When I am traveling, my clinic still functions, patients are seen, treated, and everything is managed and I’m available by phone if needed. My typical day is in a little disarray really, where I have a couple of patients, then an administrative meeting, then a research meeting, and then a few more patients and it all seems to work—but I don’t compartmentalize it.
I think it’s actually much more efficient for me to be a little flexible and not to have a clinic day, for example, or an admin day. That doesn’t work well. I think it’s good to overlap and that way I’m able to do everything I need to do in a day; and if I have to travel somewhere, I can do that as well, as opposed to having fixed days and fixed time slots.
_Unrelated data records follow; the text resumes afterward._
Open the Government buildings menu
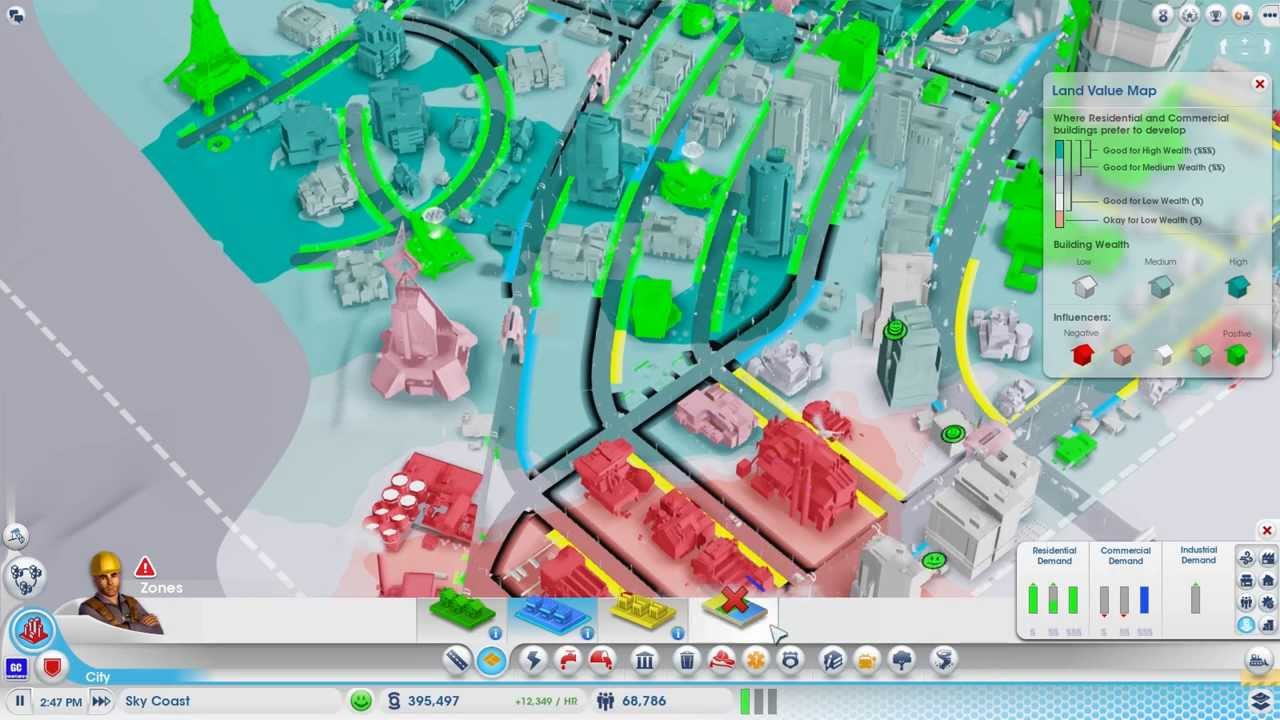Viewport: 1280px width, 720px height. click(645, 660)
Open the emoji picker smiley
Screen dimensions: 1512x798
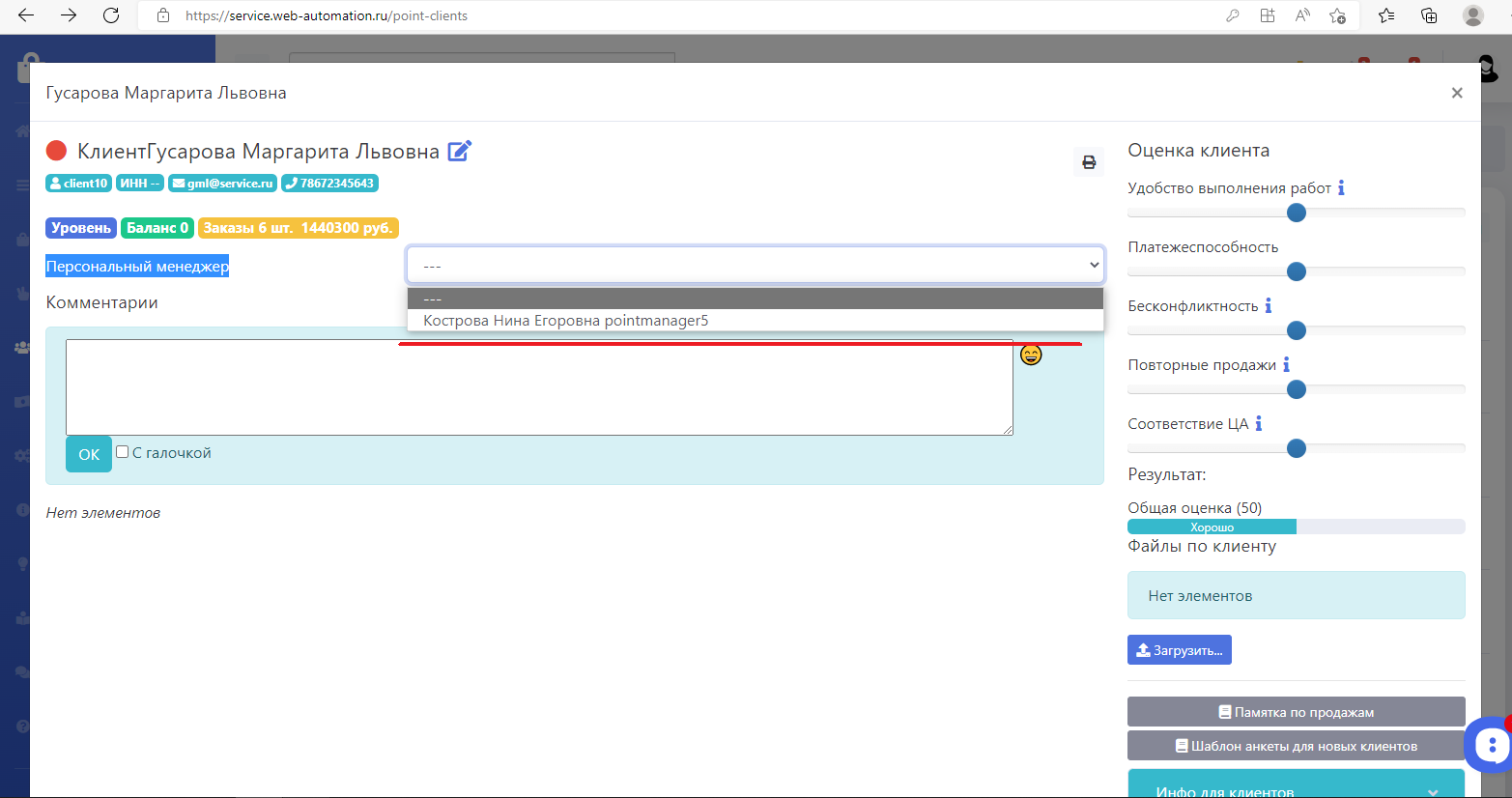pos(1031,356)
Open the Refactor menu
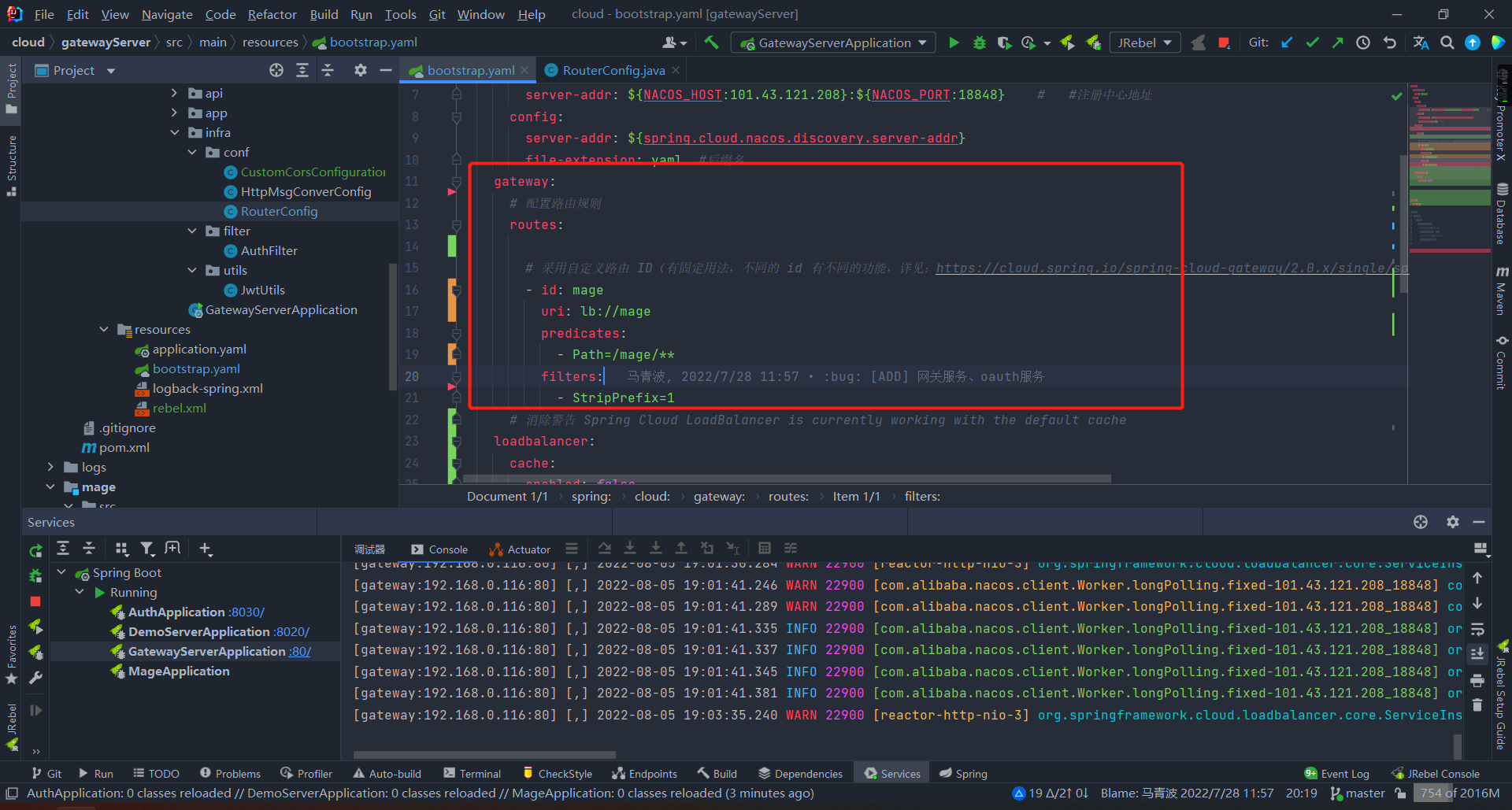1512x810 pixels. (272, 14)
You have to kind of create the schedule that has some space so that you can squeeze those admin and other pieces of work in among your research and clinical work.
Dr. Agarwala: Correct, because my patients are coming in every day. I see patients when I’m here. Whenever I’m here, I’ll see them as needed. If a patient needs to be seen urgently, it’s very hard to say, “I don’t have a clinic day until next week.” I’ll see them tomorrow. I’ll overlap something else and I’ll just kind of wrangle it, you know? It’s innovative and it’s a little bit of making the system work for you as opposed to the other way around.
You’re a prolific author and you’ve been the PI for multiple clinical trials, particularly in immunotherapy. How do you manage to be so productive?
Dr. Agarwala: I think it’s the matter of having really good collaborators. The nice thing is that if I’m on 20 projects, I might take the lead on two of them, but the other 18 people have taken the lead on other projects and I contribute. All of us together can be highly productive. So that’s how we do it—having very good collaborators, good communication, being available. It’s also very busy, of course. There’s a lot of travel involved, so you’re on the road a lot, but then you kind of like try to make that productive as well.
As a new member of the ICLIO Advisory Committee, what do you hope that ICLIO will achieve in the next two to five years?
Dr. Agarwala: I’m delighted to be on ICLIO’s Advisory Committee. ICLIO has this goal of doing exactly what I love to do. I have done a lot of speaking in terms of just going out there and teaching people about immuno-oncology, side effect management, decision making—that’s what I do and I’m very pleased to be a part of that for ICLIO and to contribute in any way I can.
ICLIO is incredibly important because immuno-oncology is changing even faster than we anticipated. As more oncologists who have never been exposed to immuno-oncology in the past get thrown into it, there’s potential for disaster. While the drugs are very safe, if you don’t recognize what you need to recognize, you can have some potentially very bad outcomes—and even if it’s five or 10 percent of the patients, that’s not acceptable. So I hope that what we’re able to achieve is to really get the word out that immuno-oncology is mainstream, and you better know it now.
ICLIO is like having a friend in immuno-oncology, providing online education and other workshops. I tell my referring docs to go ahead and treat a patient but give them my cell phone number and my email, so they can reach me if they need to. That gives them tremendous confidence and I think that’s what ICLIO can provide—we’re here for you.
We’ll offer programs and meetings, but it doesn’t mean that, hey, you’ve got a patient that you’re starting to treat and you haven’t done this in a while because it’s not what you do every day—don’t worry. You let us know and we’ll be there for you. One of us will be able to answer your questions in real time or very quickly so that you can get your patient through this safely. I think that’s where our value can be quite amazing.